NORTH KURDISTAN (TURKEY) – By Seth J. Frantzman – JERUSALEM POST – July 16, 2019  

Turkey’s political leadership is ecstatic amid the growing alliance with Russia and its spurning of the US through acquiring the Russian S-400 air defense system. Speaking symbolically on the third anniversary of the 2016 attempted coup President Recep Tayyip Erdogan said that eight planes had landed with parts of the S-400 and that with “God’s permission, they will have been installed in their sites by April 2020.”

 But why does it take so long to deliver and unpack and deploy the system? There are already two launchers, a crane and other vehicles deployed with the shipments in the planes. The system also includes radars and warheads and will require training to use it. But Turkish personnel were already supposed to be in Russia since the end of May to learn about the system.

 The real trickle of details in regard to why it takes so long may not just be that this is a complex air defense system. Turkey hasn’t acquired the system because it fears being attacked from the air. Turkey is already a NATO ally which is working closely with Russia, so all the conceivable air powers that might threaten Turkey are ostensibly its ally. And Turkey isn’t apparently going to put the S-400s in northern Syria to keep the Syrian regime away from areas that Turkey controls in Syria.

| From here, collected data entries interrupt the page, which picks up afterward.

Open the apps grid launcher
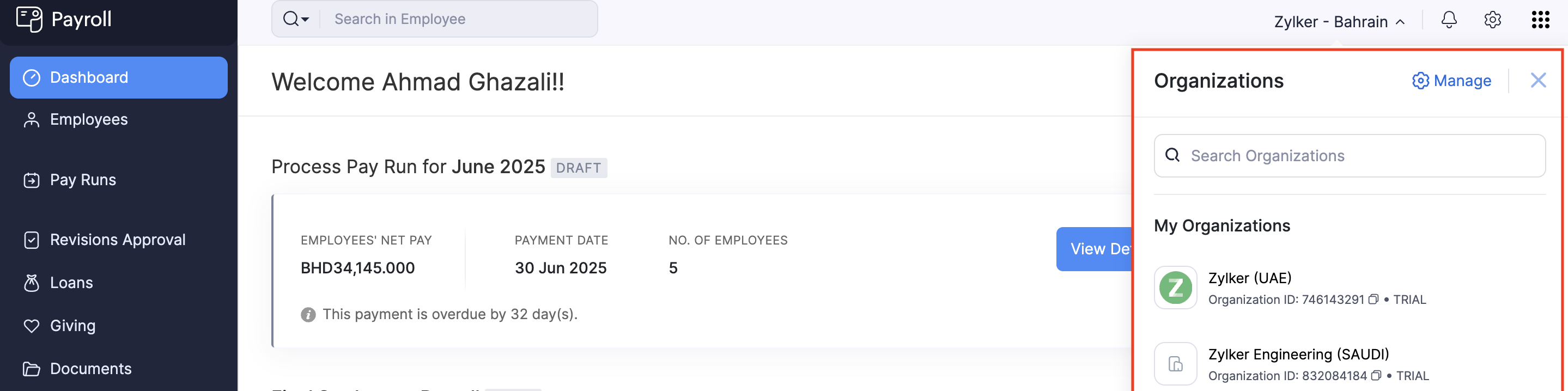 point(1540,20)
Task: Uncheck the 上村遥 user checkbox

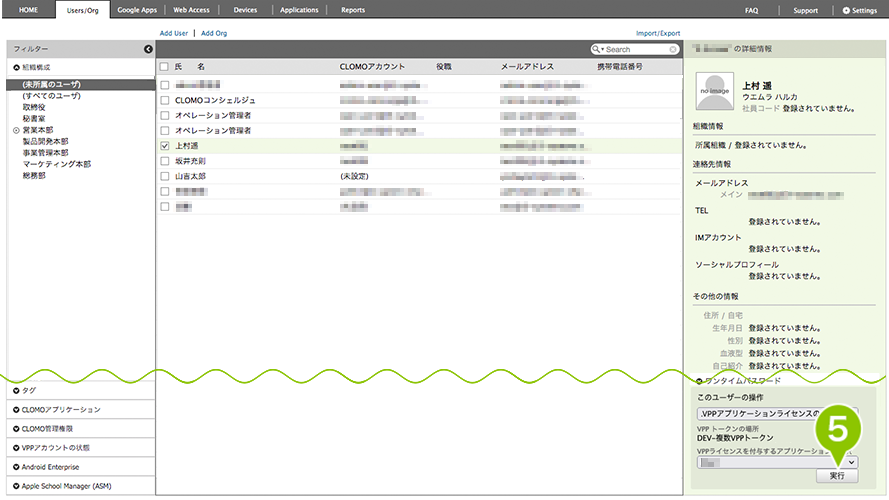Action: coord(164,145)
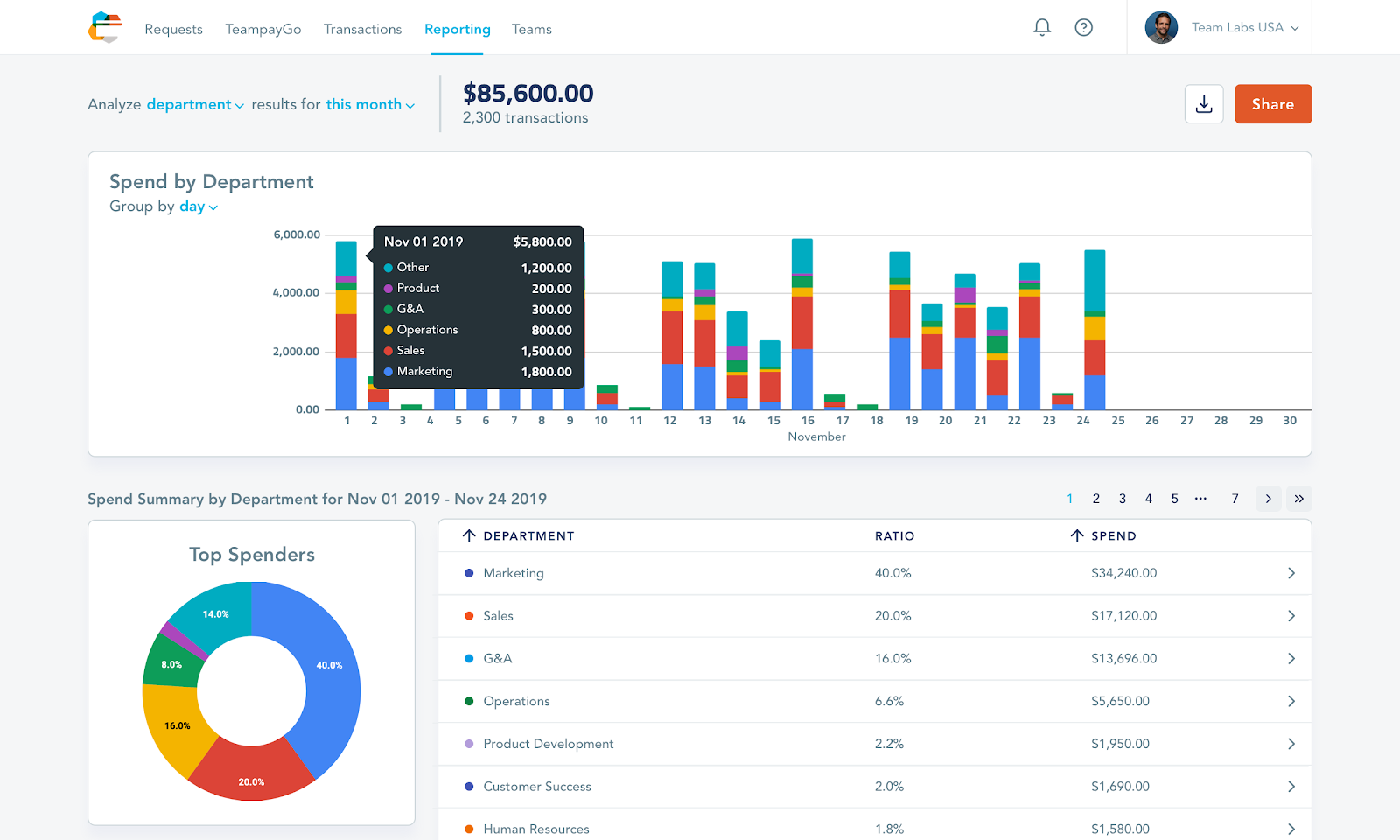This screenshot has width=1400, height=840.
Task: Click the November 16 bar in chart
Action: click(802, 324)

 The reality is more complex. The long process of acquisition since 2017 and now deployment is used as leverage over the US. Turkey knows that Washington wants to sanction it over acquiring the Russian system. But Turkey does not want the sanctions or to be pushed out o the F-35 program. The US has already tried to reduce Turkey’s role in that program by targeting Turkish personnel who were supposed to be in the US. This is what the US calls “unwinding” Turkey from the program. Ten months gives a new negotiating period to unwind. The first period was from 2017 to July 2019 when the first S-400 pieces arrived. Now comes the pre-deployment stage and then maybe a pro-operational stage. Maybe Turkey can successfully slow-play this high stakes game of Clausewitzian brinkmanship up until the next US election, when Ankara will hope to have more leverage.

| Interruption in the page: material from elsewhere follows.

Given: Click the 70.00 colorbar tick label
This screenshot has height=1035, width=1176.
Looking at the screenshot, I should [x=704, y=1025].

 Also Ankara has its sights set on Syria and moves by the US to backfill the US withdrawal. Turkey wants a “safe zone” and it hopes the US will acquiesce to a Turkish military adventure that might even target Manbij or other areas where the US and local Syrian Democratic Forces partners are located. Michael Rubin writing at The National Interest says the US is trying to “appease the unappeasable” in discussing a safe zone with Turkey in northeast Syria. 

The S-400 is part of the leverage of an Ankara policy that blends a military role in northern Syria and closer energy relations with Russia and a willingness to call America’s bluff on sanctions over the S-400. The timer is now ticking and April 2020 is the new alarm.